═════ Task material ═════
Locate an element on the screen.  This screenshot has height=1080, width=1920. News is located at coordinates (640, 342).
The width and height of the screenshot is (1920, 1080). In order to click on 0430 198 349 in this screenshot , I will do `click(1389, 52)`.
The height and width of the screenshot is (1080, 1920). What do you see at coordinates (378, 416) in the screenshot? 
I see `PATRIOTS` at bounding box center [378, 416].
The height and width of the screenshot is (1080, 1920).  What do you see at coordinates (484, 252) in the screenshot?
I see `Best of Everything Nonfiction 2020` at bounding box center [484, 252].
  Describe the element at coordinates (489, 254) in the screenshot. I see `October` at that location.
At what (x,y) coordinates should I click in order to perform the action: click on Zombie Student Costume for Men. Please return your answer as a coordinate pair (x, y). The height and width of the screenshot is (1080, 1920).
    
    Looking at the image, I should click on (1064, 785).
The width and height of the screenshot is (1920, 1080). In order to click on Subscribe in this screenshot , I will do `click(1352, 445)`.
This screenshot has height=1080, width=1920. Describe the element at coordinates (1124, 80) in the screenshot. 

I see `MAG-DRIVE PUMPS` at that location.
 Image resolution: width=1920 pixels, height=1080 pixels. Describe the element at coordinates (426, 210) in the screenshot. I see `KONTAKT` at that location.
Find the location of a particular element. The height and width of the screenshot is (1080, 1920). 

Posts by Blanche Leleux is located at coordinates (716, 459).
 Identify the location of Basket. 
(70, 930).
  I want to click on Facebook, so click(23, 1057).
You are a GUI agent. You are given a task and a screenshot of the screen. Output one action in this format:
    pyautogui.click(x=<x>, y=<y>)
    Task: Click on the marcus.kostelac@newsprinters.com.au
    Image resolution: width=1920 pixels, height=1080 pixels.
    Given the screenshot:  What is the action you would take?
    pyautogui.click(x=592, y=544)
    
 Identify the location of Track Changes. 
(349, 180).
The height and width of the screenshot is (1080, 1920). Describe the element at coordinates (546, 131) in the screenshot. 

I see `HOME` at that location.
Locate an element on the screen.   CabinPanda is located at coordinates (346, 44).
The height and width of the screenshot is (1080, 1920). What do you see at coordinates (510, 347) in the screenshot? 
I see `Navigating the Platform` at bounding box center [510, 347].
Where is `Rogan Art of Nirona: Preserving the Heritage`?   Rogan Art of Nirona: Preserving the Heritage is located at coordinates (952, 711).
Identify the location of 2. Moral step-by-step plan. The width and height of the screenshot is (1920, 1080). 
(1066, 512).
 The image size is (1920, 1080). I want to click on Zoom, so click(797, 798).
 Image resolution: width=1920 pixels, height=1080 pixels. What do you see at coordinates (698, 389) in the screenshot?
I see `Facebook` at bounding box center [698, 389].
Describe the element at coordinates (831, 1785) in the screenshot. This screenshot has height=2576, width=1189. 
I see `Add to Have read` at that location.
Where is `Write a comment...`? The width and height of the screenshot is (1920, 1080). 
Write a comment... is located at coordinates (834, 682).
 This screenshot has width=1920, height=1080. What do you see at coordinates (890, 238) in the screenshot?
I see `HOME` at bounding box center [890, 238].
═════
**Directions for this task:** Copy out every one of the records above word for word, leaving nothing out and changing nothing.

**Answer to the problem:**
Locate an element on the screen.  This screenshot has height=1080, width=1920. News is located at coordinates (640, 342).
The width and height of the screenshot is (1920, 1080). In order to click on 0430 198 349 in this screenshot , I will do `click(1389, 52)`.
The height and width of the screenshot is (1080, 1920). What do you see at coordinates (378, 416) in the screenshot? 
I see `PATRIOTS` at bounding box center [378, 416].
The height and width of the screenshot is (1080, 1920).  What do you see at coordinates (484, 252) in the screenshot?
I see `Best of Everything Nonfiction 2020` at bounding box center [484, 252].
  Describe the element at coordinates (489, 254) in the screenshot. I see `October` at that location.
At what (x,y) coordinates should I click in order to perform the action: click on Zombie Student Costume for Men. Please return your answer as a coordinate pair (x, y). The height and width of the screenshot is (1080, 1920).
    
    Looking at the image, I should click on (1064, 785).
The width and height of the screenshot is (1920, 1080). In order to click on Subscribe in this screenshot , I will do `click(1352, 445)`.
This screenshot has height=1080, width=1920. Describe the element at coordinates (1124, 80) in the screenshot. 

I see `MAG-DRIVE PUMPS` at that location.
 Image resolution: width=1920 pixels, height=1080 pixels. Describe the element at coordinates (426, 210) in the screenshot. I see `KONTAKT` at that location.
Find the location of a particular element. The height and width of the screenshot is (1080, 1920). 

Posts by Blanche Leleux is located at coordinates (716, 459).
 Identify the location of Basket. 
(70, 930).
  I want to click on Facebook, so click(23, 1057).
You are a GUI agent. You are given a task and a screenshot of the screen. Output one action in this format:
    pyautogui.click(x=<x>, y=<y>)
    Task: Click on the marcus.kostelac@newsprinters.com.au
    Image resolution: width=1920 pixels, height=1080 pixels.
    Given the screenshot:  What is the action you would take?
    pyautogui.click(x=592, y=544)
    
 Identify the location of Track Changes. 
(349, 180).
The height and width of the screenshot is (1080, 1920). Describe the element at coordinates (546, 131) in the screenshot. 

I see `HOME` at that location.
Locate an element on the screen.   CabinPanda is located at coordinates (346, 44).
The height and width of the screenshot is (1080, 1920). What do you see at coordinates (510, 347) in the screenshot? 
I see `Navigating the Platform` at bounding box center [510, 347].
Where is `Rogan Art of Nirona: Preserving the Heritage`?   Rogan Art of Nirona: Preserving the Heritage is located at coordinates (952, 711).
Identify the location of 2. Moral step-by-step plan. The width and height of the screenshot is (1920, 1080). 
(1066, 512).
 The image size is (1920, 1080). I want to click on Zoom, so click(797, 798).
 Image resolution: width=1920 pixels, height=1080 pixels. What do you see at coordinates (698, 389) in the screenshot?
I see `Facebook` at bounding box center [698, 389].
Describe the element at coordinates (831, 1785) in the screenshot. This screenshot has height=2576, width=1189. 
I see `Add to Have read` at that location.
Where is `Write a comment...`? The width and height of the screenshot is (1920, 1080). 
Write a comment... is located at coordinates (834, 682).
 This screenshot has width=1920, height=1080. What do you see at coordinates (890, 238) in the screenshot?
I see `HOME` at bounding box center [890, 238].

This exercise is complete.